The rates of other complications are included in Table 5. Complications specific to the posterior approach included a 10% rate of dural tears and a 3.9% rate of unspecified neurological complications. Neurological complications can be minimized by avoiding PLIF for reoperations at disc levels, by mobilizing the dura satisfactorily, and by resecting the pedicles to provide greater exposure to reduce the amount of root retraction. Anterior approaches were more often associated with ileus (2.2%) or atelectasis (1.9%). The incidence of retrograde ejaculation after an anterior approach was 1.9%. This complication can be minimized by avoiding monopolar cauterization and by preserving the autonomic plexus on the surface of the lumbosacral disc spaces.
In no case did the structural integrity of the implant fail. The rate of device-related reoperations was low (4.4%). One-third of the reoperations were performed early (within 3 months), typically for removing or repositioning a device that had migrated. Two-thirds of reoperations were performed late, primarily for additional stabilization to relieve ongoing pain.
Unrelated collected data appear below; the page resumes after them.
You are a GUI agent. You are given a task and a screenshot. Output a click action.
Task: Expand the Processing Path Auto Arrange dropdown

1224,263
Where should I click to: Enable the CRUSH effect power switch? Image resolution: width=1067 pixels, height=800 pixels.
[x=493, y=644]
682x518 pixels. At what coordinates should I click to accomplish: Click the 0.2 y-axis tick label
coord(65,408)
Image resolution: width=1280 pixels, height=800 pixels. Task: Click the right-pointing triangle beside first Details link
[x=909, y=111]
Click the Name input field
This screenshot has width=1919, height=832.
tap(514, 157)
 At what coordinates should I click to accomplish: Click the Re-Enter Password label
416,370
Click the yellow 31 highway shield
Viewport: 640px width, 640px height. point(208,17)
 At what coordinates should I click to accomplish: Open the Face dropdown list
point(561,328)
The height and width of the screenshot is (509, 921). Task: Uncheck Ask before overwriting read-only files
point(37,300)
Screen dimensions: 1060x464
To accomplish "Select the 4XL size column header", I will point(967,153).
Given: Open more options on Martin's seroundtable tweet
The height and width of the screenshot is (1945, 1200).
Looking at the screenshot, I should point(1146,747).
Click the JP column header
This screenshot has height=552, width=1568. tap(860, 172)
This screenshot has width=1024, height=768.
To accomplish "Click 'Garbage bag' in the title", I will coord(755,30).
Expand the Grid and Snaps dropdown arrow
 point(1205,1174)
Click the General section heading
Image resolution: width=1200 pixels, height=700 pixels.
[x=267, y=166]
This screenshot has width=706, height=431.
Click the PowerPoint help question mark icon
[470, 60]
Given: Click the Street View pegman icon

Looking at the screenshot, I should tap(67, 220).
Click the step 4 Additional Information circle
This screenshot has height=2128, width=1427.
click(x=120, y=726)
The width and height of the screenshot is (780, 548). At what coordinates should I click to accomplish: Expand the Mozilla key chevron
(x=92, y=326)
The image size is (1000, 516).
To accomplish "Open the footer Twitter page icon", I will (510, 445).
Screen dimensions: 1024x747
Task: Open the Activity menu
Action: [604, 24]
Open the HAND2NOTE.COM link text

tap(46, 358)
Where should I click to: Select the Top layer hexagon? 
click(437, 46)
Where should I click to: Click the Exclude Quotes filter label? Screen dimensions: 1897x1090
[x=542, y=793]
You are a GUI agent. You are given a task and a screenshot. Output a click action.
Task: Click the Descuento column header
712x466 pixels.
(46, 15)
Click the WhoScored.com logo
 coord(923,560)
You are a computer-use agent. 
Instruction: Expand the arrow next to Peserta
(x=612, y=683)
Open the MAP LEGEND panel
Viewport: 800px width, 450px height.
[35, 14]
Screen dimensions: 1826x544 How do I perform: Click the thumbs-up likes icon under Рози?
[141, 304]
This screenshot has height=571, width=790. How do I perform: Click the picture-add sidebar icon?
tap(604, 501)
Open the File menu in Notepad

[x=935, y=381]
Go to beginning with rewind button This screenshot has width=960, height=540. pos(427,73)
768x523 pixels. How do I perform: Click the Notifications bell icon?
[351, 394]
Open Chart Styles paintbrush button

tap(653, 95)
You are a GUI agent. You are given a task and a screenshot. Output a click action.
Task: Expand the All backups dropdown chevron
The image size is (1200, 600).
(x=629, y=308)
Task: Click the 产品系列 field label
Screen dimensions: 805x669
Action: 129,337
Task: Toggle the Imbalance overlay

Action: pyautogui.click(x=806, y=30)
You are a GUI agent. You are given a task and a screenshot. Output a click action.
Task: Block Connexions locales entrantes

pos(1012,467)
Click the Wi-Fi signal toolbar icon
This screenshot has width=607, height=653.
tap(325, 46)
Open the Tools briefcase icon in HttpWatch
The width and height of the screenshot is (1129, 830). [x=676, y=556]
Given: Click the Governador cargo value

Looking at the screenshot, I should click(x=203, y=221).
Charles Ray20 has published the results of a clinical trial with 236 patients treated with the Ray Threaded Fusion Cage according to an FDA-IDE protocol for one- or two-level lumbar degenerative disc disease. The clinical results were excellent. The fusion rate was 96%, and 86% of patients had satisfactory clinical relief of their back or radicular pain or of both.20 The complications were similar to those observed in the BAK implant study.
Two clinical studies have compared threaded interbody fusion cages inserted using a PLIF approach to 360° fusion with pedicle screws (i.e., anterior interbody grafting and posterior pedicle screws).10,19 These studies demonstrated significant cost reductions using the threaded interbody cages. The mean cost difference was $14,639 per case. Patients treated with posterior threaded interbody fusion cages also had reduced hospital stays (3.5 vs 5.3 days), briefer operations (120 vs 250 min), less blood loss (300 vs 900 cc), and less donor site pain (17% vs 45%). More patients also had returned to work within 3 months (47% vs 0%).10 The results of these two clinical studies are not surprising since they compare treatment with a single approach to treatment with two incisions and two separate operative approaches. However, both forms of treatment are used to treat the same pathologic processes so the comparison seems reasonable.
Future Developments
The surgical results from lumbar interbody fusion will be further enhanced by using minimally incisional endoscopic techniques to insert the cages14,16,24,28,29 and by eliminating complications related to bone graft harvesting by using bone morphogenic protein to induce bone healing into and through the cages (Fig. 35).22 These advances have the potential to shorten recovery time, reduce operative morbidity, and improve clinical outcomes even further. The clinical evaluation of both of these modalities has already commenced, and the results of these experimental studies will be available in the near future.